Après la diminution des aides à l'exportation de volailles qui touche de grands groupes comme Doux, ce dernier vient d'annoncer qu'il répercuterait cette baisse sur les éleveurs. La Coordination Rurale s'insurge contre cette réaction qui fait montre du peu de considération de certains industriels pour les producteurs qui les font vivre en leur fournissant de la matière première de qualité.

Les producteurs intégrés toujours perdants

Quand le groupe fait des bénéfices, les éleveurs n'en voient que des miettes, mais quand il est dans la tourmente, ils peuvent à juste titre craindre d'en subir bien plus nettement les conséquences. Le modèle d'intégration est un véritable échec pour les producteurs. Les propositions portées par la CR afin d'améliorer le sort des éleveurs intégrés prennent ici tout leur sens :

  • Rendre l’intégrateur co-responsable des risques financiers qu’il fait courir à l’agriculteur.
  • Créer un statut social particulier pour l'éleveur intégré afin de le protéger et l'indemniser si la situation de l'intégrateur se dégrade.

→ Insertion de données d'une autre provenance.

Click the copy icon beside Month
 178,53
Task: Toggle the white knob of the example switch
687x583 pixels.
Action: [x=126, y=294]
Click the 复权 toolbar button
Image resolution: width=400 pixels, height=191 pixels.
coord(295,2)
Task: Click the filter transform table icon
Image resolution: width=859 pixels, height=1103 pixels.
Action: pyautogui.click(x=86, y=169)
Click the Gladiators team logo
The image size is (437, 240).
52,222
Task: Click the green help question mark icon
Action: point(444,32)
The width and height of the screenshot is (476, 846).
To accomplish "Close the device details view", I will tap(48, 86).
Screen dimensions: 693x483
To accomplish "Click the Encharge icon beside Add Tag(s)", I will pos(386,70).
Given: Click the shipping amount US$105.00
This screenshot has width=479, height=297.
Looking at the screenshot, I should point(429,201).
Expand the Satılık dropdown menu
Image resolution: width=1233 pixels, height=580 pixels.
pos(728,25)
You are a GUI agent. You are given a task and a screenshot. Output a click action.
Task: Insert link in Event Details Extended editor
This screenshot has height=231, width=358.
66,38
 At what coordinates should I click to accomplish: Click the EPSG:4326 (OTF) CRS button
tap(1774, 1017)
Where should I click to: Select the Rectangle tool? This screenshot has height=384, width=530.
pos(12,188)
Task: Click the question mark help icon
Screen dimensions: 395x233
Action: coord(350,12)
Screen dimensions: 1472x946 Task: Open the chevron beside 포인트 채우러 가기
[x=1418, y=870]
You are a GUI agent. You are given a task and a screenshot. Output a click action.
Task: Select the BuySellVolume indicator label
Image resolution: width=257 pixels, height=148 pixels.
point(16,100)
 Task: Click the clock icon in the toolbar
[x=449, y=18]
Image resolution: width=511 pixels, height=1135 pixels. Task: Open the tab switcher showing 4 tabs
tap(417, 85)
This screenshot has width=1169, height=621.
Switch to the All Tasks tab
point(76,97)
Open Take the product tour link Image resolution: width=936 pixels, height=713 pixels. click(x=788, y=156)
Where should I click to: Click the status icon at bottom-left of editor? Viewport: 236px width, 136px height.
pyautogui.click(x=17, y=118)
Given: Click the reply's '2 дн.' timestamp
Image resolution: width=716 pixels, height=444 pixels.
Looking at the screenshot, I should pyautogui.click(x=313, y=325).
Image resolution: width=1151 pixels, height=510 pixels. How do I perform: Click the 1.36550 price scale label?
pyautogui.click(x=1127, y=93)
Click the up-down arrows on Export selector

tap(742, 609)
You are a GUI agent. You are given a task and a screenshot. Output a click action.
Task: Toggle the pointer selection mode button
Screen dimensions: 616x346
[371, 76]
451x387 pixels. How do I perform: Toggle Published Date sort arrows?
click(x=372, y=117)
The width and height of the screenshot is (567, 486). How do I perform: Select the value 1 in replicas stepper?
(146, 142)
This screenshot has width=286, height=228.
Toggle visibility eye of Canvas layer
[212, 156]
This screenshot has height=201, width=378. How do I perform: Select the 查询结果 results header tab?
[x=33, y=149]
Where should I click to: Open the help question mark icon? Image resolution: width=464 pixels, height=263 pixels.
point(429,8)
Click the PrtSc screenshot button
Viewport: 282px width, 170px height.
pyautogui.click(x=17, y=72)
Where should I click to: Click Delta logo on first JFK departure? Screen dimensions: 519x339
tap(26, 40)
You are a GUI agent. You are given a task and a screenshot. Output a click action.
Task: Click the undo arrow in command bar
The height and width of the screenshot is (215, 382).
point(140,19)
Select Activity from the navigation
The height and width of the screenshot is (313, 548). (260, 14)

Pour la régulation de la production et des prix rémunérateurs

Sans régulation de la production, l'intégration et la contractualisation sont un piège pour les producteurs. En effet, il existe un déséquilibre majeur quant aux rapports de force avec les industriels qui peuvent asservir les producteurs en les obligeant à continuer de produire, même à perte. On voit clairement ici les effets pervers du système artificiel des aides mis en place avec la réforme de la PAC de 1992. Il est urgent pour préserver et développer nos productions de qualité de rémunérer de manière équitable le travail des éleveurs. Pour porter haut et fort ce message de défense des éleveurs, la CR des Côtes d'Armor a rassemblé hier soir de nombreux producteurs qui ont décidé une grève des mises en place.